Badger described the magazine for ammunition as 10-12 inches long, "way below the bottom of the gun"
Ken Dorushka, who also was wounded, said in a witness statement taken at St. Mary's Hospital that he had gone to thank Giffords for voting for the Affordable Care Act and then do some grocery shopping. He was shot in the arm.
While waiting for officers inside Safeway, Dorushka sat in a chair and was given paper towels to put on his bleeding arm. The bullet fell out of the sleeve of his jacket. He asked officers if he could have the bullet. "I'd really like to have it as a souvenir," he said. The officer responded, "Probably not."
Listen to Andrea Kelly's report on the shooting witnesses statements to detectives:
Owen McMahon, who was there with his dad, mom and sister, took photos of the scene, as did his dad. In his witness statement there is much discussion about the photos, where the camera is and what he took photos of. The officer interviewing him is concerned whether he has evidence, photos of anything specific. He said his dad took a photo of Giffords, "but you can't see her face."
GUNS
Loughner bought a 12-gauge shotgun in 2008, but his parents took it away from him after he was expelled from college and administrators recommended that any firearms be taken away. The shotgun was the only firearm his parents knew Loughner owned.
CARING FOR GIFFORDS
A firefighter described how he cared for Giffords after arriving at the scene. "You'd ask her to grab your hand and she would grab your hand," he said. He and paramedics rushed her to the hospital in an ambulance, giving her oxygen and an IV.
THE ENCOUNTER
Hernandez described how constituents and other people were lining up to see Giffords, and he was helping people sign in. He recalled handing Loughner a clipboard. "The next thing I hear is someone yell gun," he said.
LOUGHNER FRIEND
One-time Loughner friend Zachary Osler was an employee at a store where the gunman later bought a Glock before the shooting. He was questioned about seeing Loughner shopping inside, sometime before Thanksgiving. He describes an awkward encounter with his former friend.
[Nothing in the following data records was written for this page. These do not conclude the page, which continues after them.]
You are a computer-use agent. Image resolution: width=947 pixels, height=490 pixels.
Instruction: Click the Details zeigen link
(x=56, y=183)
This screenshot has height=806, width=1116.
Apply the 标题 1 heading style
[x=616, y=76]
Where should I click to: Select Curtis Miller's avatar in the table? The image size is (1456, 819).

"His response is nothing. Just a mute facial expression. And just like he, he didn't care." Osler told investigators he had grown uncomfortable with Loughner's personality, "He would say he could dream and then control what he was doing while he was dreaming." Osler says Loughner never mentioned Giffords to him.
REACTION
Osler said when he learned that Loughner was the suspect in the shooting, "my jaw just dropped. And I was like I know this person. Why he would do it? What would his motive be? If he had people help him? I do not know."
POSSESSIONS
Police reports show what authorities found in Loughner's possession after the shooting. In Loughner's left front pocket were two magazines for a Glock. They were both fully loaded. In his other front pocket was a foldable knife with about a 4-inch blade. In his back right pocket, he had a baggie with some money, a Visa credit card and his Arizona driver's license. He was wearing a black beanie, a black hoodie-type sweatshirt, khaki pants and Sketchers shoes.